As shown in Figure 13, the leaching solution of modified PG, the total α-radioactivity was less than 1 Bq/L and the total β-radioactivity was less than 1 Bq/L. The radioactivity is less than 10 Bq/L, which meets the requirements of “the comprehensive discharge standard for sewage” (GB8978-1996).

Figure 13

The total content of leaching solution with different formula α and β radioactivity.

4. Conclusions

The semi-dry method was used to stabilize and solidify PG. Firstly, industrial solid waste CCS was used to neutralize its acidity and alkalinity. When the dosage of CCS was 5%, the leaching toxicity of PG modified by CCS was analyzed according to the standard of the horizontal oscillation method for leaching toxicity of solid waste (HJ 557-2010). The pH of leaching solution was in the range of 6 to 9 and meets the requirements of “class I solid waste” specified in the pollution control standard for storage and landfill of general industrial solid waste (GB 18599-2020).

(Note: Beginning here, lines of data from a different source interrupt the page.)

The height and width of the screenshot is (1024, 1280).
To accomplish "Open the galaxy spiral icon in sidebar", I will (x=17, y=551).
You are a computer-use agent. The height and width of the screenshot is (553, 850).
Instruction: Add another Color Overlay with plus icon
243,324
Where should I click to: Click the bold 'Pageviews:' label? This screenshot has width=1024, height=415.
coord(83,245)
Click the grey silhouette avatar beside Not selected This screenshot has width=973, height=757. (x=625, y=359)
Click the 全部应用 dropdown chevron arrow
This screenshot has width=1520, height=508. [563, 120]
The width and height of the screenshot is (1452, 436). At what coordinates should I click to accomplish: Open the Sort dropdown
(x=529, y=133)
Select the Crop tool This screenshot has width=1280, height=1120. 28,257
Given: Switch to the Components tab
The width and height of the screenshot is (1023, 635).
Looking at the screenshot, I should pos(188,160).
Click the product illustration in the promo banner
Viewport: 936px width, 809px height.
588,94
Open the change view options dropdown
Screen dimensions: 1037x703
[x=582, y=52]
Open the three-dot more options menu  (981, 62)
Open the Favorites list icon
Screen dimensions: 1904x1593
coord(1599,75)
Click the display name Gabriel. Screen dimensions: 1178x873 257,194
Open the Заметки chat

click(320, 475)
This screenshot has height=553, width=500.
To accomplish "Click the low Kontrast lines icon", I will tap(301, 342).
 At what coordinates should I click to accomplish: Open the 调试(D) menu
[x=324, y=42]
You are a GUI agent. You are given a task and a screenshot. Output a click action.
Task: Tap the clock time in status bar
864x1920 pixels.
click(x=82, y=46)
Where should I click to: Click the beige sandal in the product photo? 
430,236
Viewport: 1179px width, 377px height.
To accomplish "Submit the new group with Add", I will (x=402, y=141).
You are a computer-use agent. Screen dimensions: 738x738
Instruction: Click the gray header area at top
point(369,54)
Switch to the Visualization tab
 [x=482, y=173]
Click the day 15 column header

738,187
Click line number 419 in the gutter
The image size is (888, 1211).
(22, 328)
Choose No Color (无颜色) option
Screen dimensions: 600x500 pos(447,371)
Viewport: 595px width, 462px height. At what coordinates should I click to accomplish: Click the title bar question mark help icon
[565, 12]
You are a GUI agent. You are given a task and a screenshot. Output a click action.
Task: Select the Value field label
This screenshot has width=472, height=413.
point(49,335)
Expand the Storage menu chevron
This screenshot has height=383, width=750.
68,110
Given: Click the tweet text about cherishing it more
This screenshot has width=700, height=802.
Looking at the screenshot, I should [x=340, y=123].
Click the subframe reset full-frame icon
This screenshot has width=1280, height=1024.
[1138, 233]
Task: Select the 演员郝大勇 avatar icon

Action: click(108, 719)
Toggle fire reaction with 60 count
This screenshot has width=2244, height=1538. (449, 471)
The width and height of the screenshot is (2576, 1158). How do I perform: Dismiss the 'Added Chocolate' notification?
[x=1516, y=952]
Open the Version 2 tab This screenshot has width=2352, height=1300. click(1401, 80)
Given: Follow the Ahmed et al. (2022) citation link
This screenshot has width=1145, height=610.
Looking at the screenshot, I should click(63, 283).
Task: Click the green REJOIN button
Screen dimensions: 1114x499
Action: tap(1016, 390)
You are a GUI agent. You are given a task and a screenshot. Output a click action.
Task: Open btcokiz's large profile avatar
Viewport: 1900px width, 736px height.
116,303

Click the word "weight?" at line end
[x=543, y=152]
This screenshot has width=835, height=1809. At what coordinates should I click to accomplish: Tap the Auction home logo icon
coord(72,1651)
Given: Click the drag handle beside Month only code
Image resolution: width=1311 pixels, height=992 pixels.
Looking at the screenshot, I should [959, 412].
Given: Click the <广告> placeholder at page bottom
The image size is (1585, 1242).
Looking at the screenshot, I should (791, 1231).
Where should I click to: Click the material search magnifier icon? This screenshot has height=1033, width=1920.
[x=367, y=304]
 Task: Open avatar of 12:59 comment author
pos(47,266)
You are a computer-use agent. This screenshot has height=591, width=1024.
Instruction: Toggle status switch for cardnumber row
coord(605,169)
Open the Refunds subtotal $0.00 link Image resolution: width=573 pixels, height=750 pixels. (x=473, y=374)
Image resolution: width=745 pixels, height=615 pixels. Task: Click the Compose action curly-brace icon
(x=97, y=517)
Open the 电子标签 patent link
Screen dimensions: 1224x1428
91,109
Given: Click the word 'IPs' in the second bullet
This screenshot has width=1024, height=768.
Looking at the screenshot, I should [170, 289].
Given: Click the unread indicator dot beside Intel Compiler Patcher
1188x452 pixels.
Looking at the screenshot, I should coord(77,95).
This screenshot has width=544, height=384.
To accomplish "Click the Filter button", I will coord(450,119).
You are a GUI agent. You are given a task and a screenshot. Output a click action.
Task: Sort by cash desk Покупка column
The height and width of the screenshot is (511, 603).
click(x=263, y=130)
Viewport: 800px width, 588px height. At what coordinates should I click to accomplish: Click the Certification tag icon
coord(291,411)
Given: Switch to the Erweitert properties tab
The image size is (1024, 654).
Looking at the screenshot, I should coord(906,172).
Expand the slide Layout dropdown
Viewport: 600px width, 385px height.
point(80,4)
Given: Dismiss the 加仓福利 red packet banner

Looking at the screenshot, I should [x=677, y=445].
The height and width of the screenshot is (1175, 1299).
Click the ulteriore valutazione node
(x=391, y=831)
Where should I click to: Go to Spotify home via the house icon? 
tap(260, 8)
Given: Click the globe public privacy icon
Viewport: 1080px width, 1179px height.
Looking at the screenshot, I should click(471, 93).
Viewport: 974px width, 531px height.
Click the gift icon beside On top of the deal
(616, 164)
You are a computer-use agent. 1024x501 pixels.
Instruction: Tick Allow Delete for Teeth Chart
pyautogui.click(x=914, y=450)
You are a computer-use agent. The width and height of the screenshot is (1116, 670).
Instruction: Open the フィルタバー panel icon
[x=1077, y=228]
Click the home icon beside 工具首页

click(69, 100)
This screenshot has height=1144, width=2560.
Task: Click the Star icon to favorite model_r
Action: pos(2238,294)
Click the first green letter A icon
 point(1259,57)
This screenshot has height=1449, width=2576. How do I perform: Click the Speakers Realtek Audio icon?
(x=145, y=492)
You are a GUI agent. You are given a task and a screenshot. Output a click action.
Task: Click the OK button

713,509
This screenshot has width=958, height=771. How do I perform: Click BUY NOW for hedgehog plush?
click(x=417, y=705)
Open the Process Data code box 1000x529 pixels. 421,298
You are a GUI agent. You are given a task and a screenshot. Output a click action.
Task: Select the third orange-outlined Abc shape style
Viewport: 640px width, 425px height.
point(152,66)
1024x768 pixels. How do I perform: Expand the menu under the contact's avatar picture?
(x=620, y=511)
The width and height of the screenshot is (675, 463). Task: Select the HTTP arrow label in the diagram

With contents of CCS 0.5%, CP 0.04%, first PAC 0.2%, second PAC 0.1%; or CCS 0.5%, CaCl2 0.04%, first PAC 0.2%, second PAC 0.1%, the leaching toxicity indexes of the modified PG meet the relevant requirements of “class I solid waste” in the standard for pollution control of general industrial solid waste storage and landfill (GB 18599-2020).

The modified PG meets the requirements of environmental protection filling and ecological restoration materials and provides convenient conditions for secondary mining.